Hype will not decide in November. Voters who care about the 2024 election will.
As I have written about previously, we are in the process of an election that is closer than it should be. For most of us who have been paying attention, it seems clear one of the major candidates is disqualified but still seen as a viable contender. Here how the media is currently covering the campaign based on the scales model above.
Yet, you read polls that come out and the responses can make you confused and angry.
For the last spot, I made a meme to show the lunacy of this thought pattern.
Plus we get some honest feedback about why the polling looks they way it does.
From Politico, to my surprise, GOP strategists admit Trump is weaker than he appears.
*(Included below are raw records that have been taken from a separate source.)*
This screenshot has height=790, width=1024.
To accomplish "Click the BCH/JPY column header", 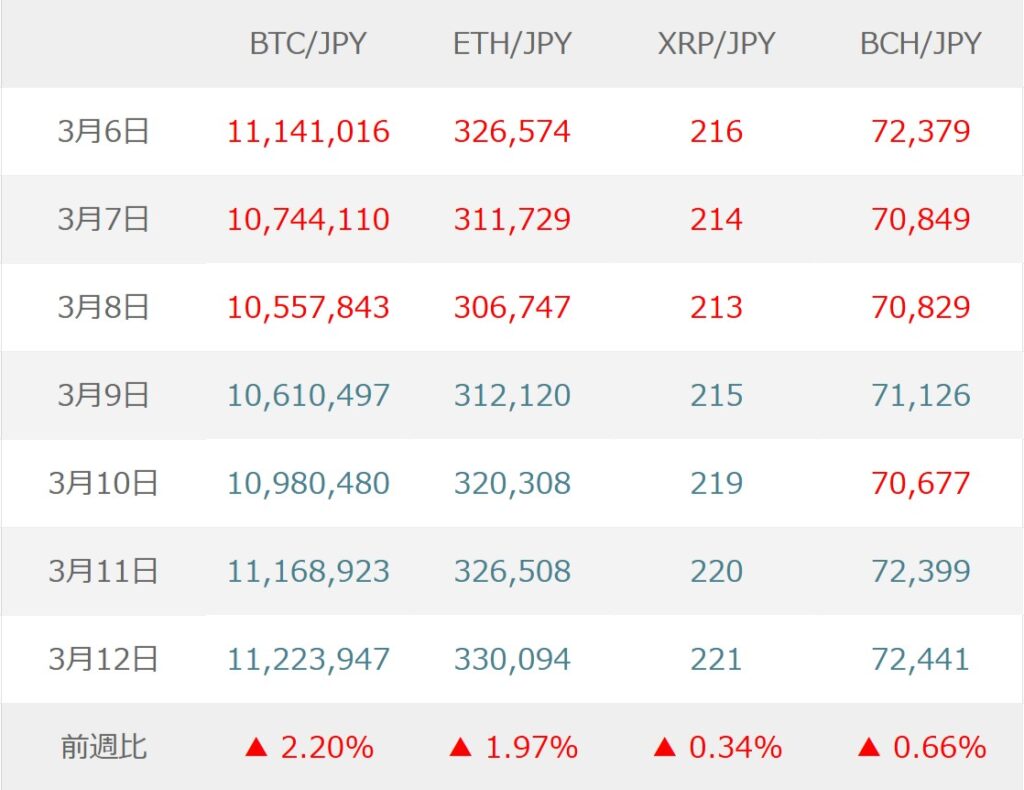I will point(920,44).
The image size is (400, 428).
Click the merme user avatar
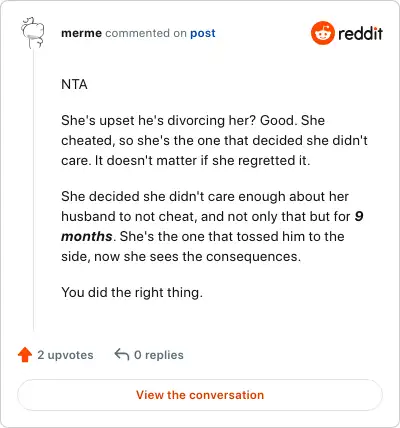coord(33,33)
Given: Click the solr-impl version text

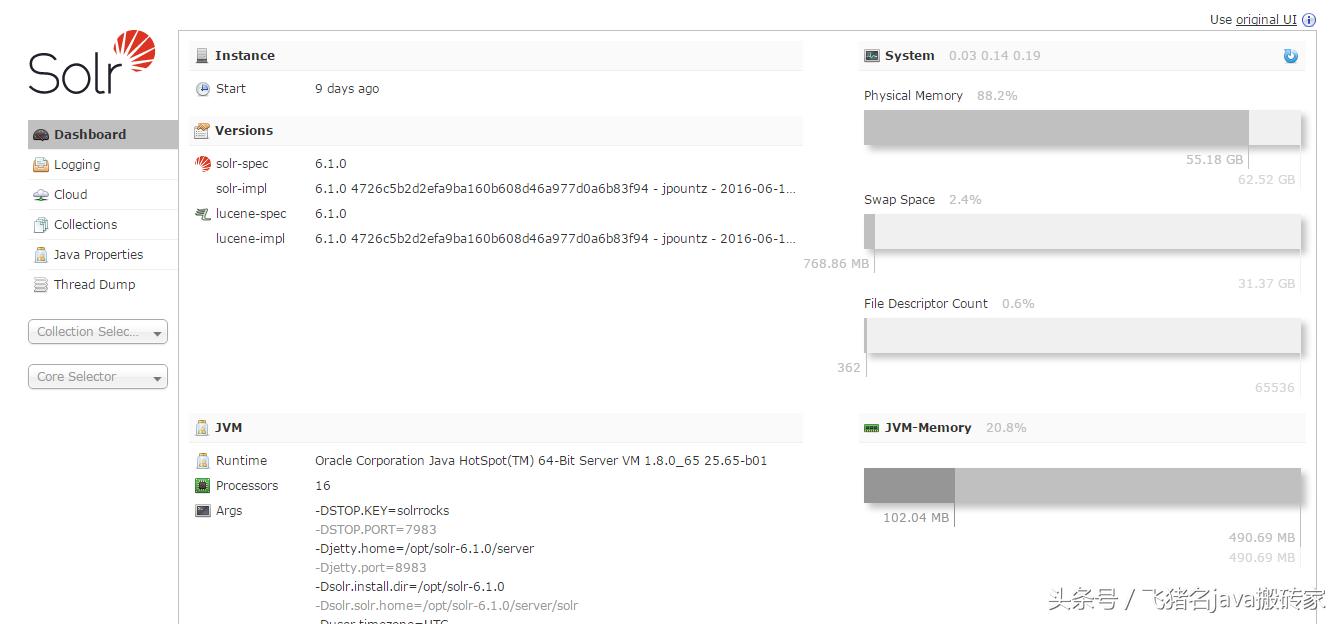Looking at the screenshot, I should click(555, 189).
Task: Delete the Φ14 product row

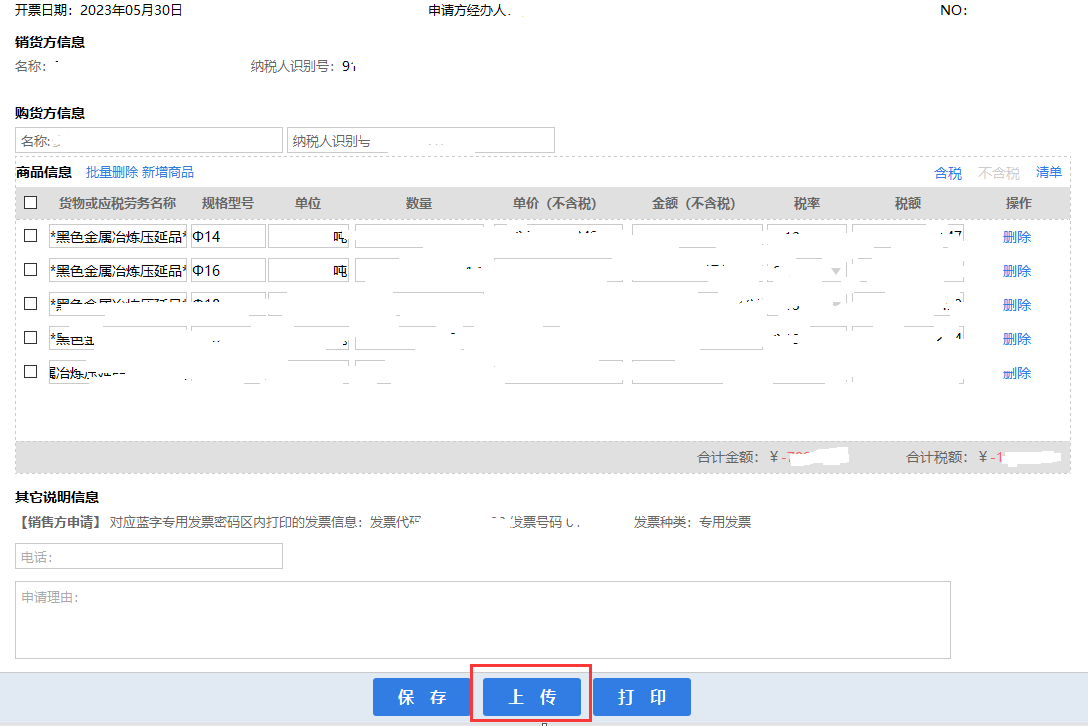Action: [1016, 237]
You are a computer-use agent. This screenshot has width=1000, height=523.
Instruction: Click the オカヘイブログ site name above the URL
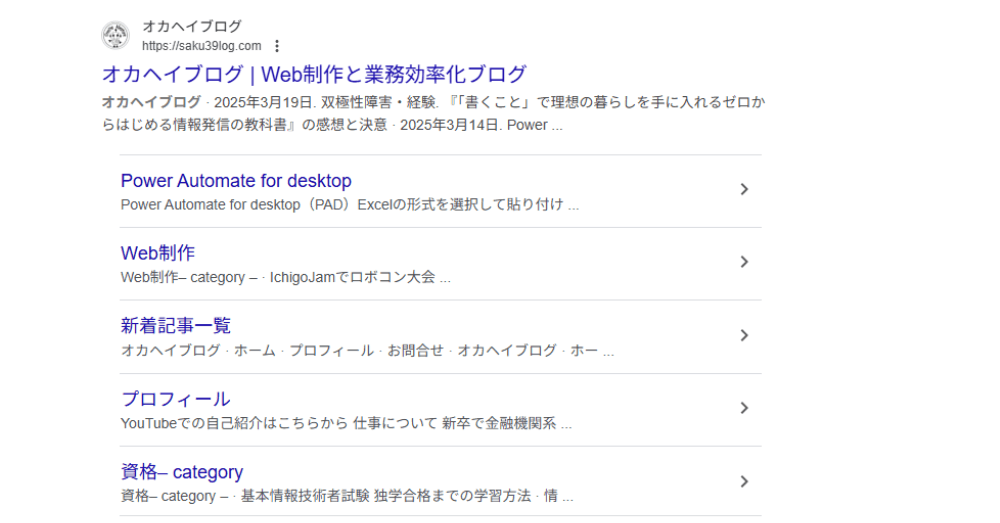pyautogui.click(x=191, y=27)
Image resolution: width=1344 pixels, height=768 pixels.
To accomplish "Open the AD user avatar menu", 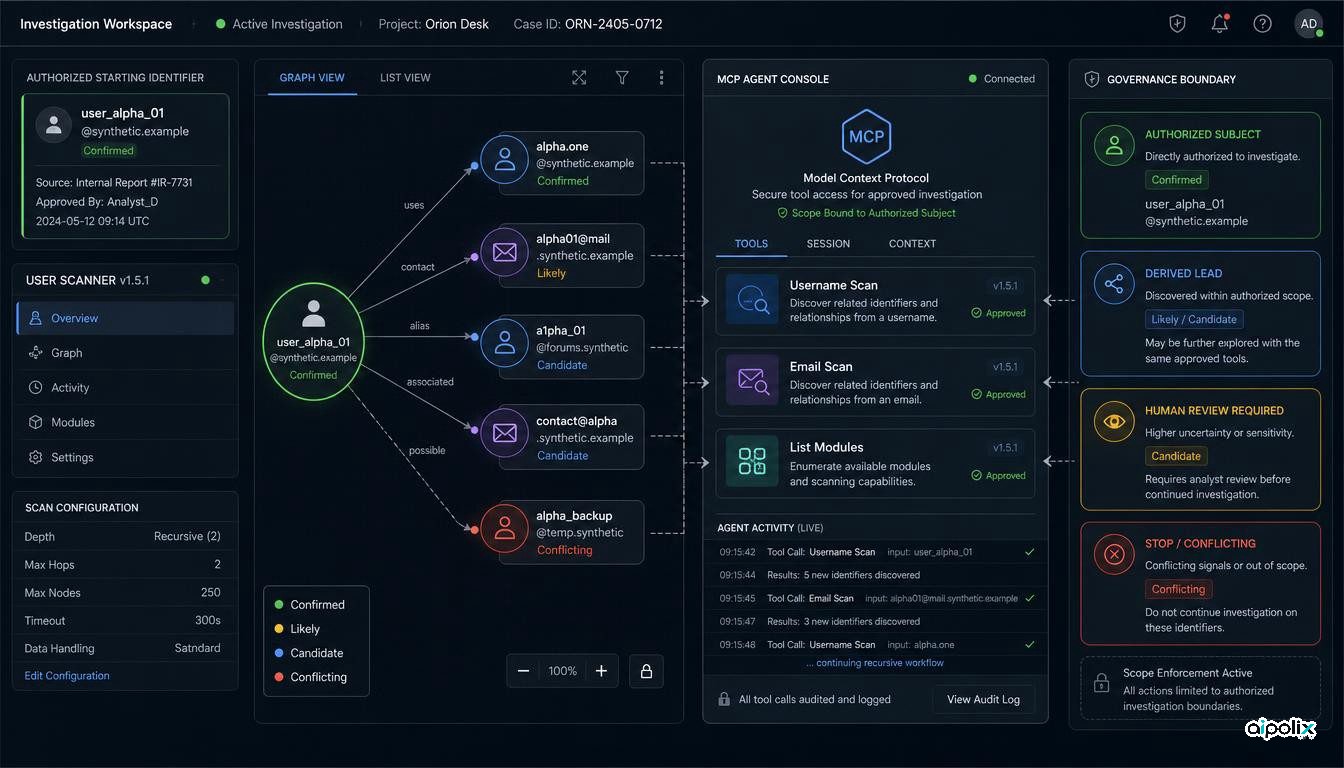I will (x=1308, y=24).
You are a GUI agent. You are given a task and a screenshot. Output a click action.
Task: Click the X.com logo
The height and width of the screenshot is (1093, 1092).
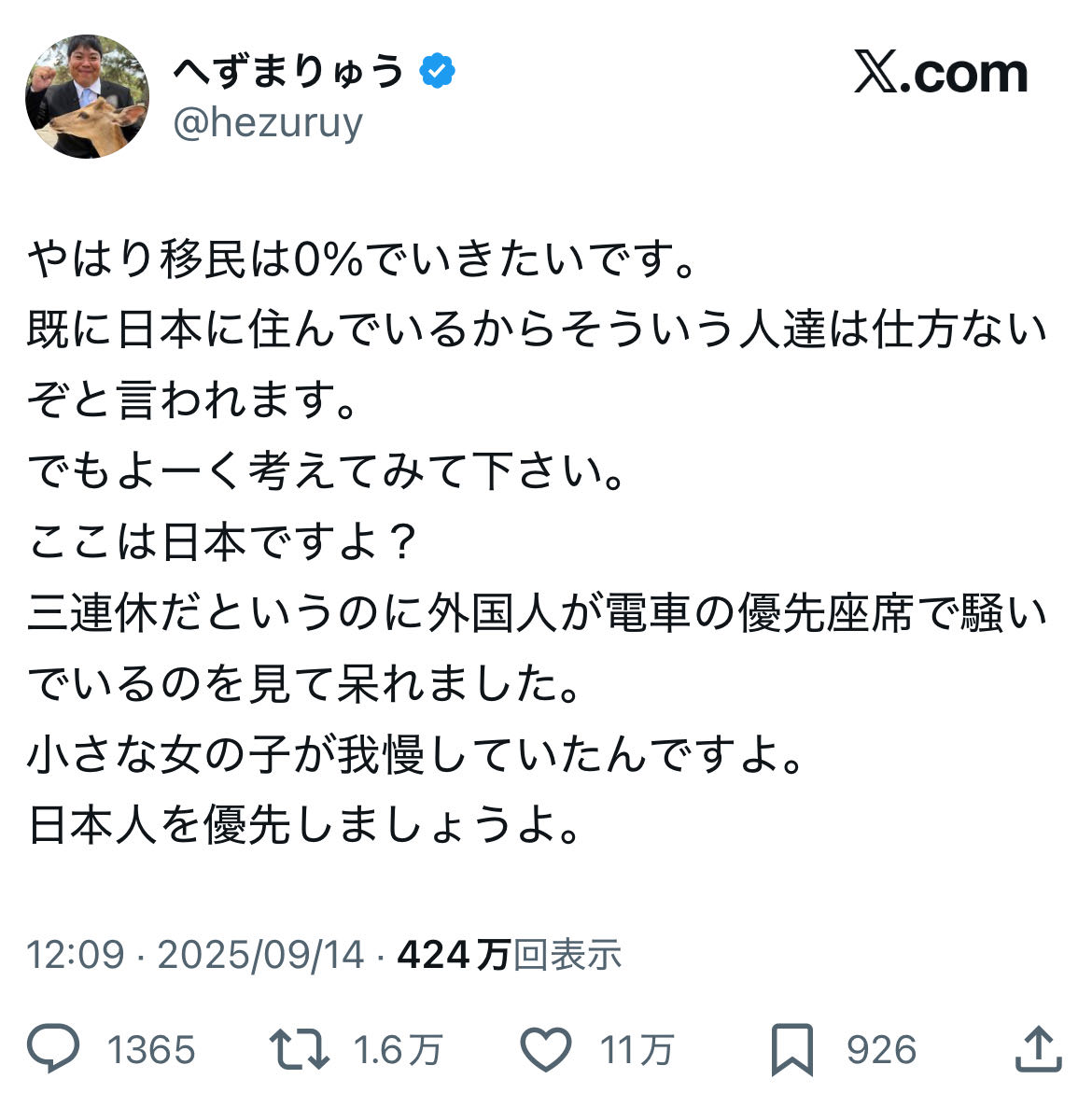(940, 74)
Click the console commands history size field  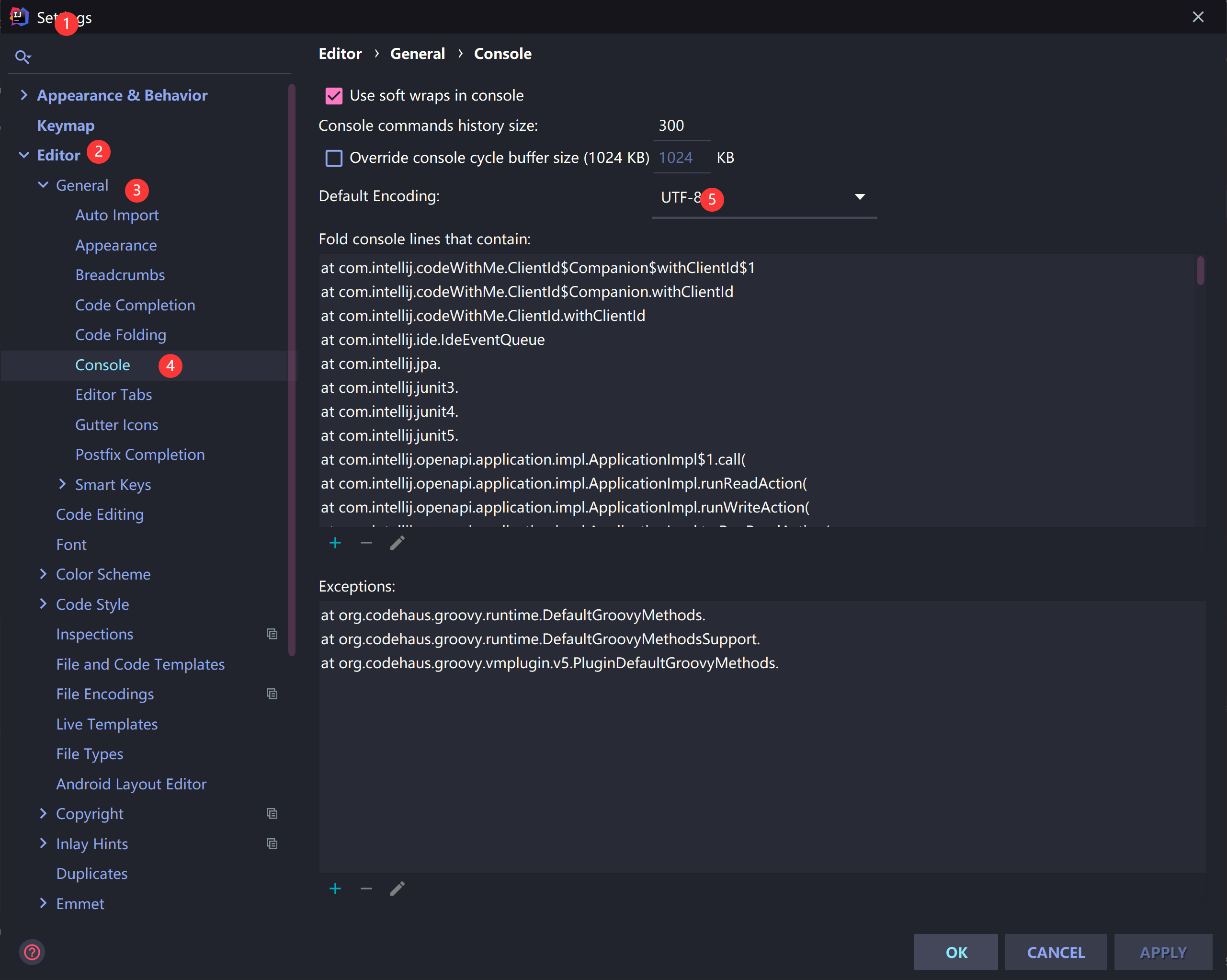pyautogui.click(x=681, y=126)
Trump may be raking in donations. But across the country, the mood of Republicans has dimmed, according to nearly a dozen Republican operatives, county chairs and current and former GOP officials. It comes amid ongoing concerns about the effect of abortion on Republican candidates. And it follows defections from Trump in the primaries and, most recently, polling that has found Trump’s conviction in his New York hush-money trial hurting him with independents.
As we prepare for a debate tonight which will probably change no minds and both sides will declare victory, it is worth asking if the Biden campaign is doing something wrong. How can the polls be this close when he should be winning by 20 points? For one thing (as shown by my scale above) right wing media has successfully made Biden's age a major focus of the race.
It should not go unnoticed that the alternative/conservative/GOP media has consolidated around Trump, despite the billions he is costing them in defamation lawsuits. They have made the calculation that this audience of voters needs to keep being pumped full of Trump vengeance/ Biden is a threat 24/7 to keep up ratings and maintain loyalty from Trump and his followers. The conservative media infrastructure has been growing and converging between Fox News, talk radio, the internet and Trump to create an entirely different reality than most of us live in. The sheer power of that force means the coverage of the Presidential race gives Trump an advantage while all the Senate Democratic candidates are ahead in the polls. Focusing more on the Hill article, the opening paragraphs give us important context.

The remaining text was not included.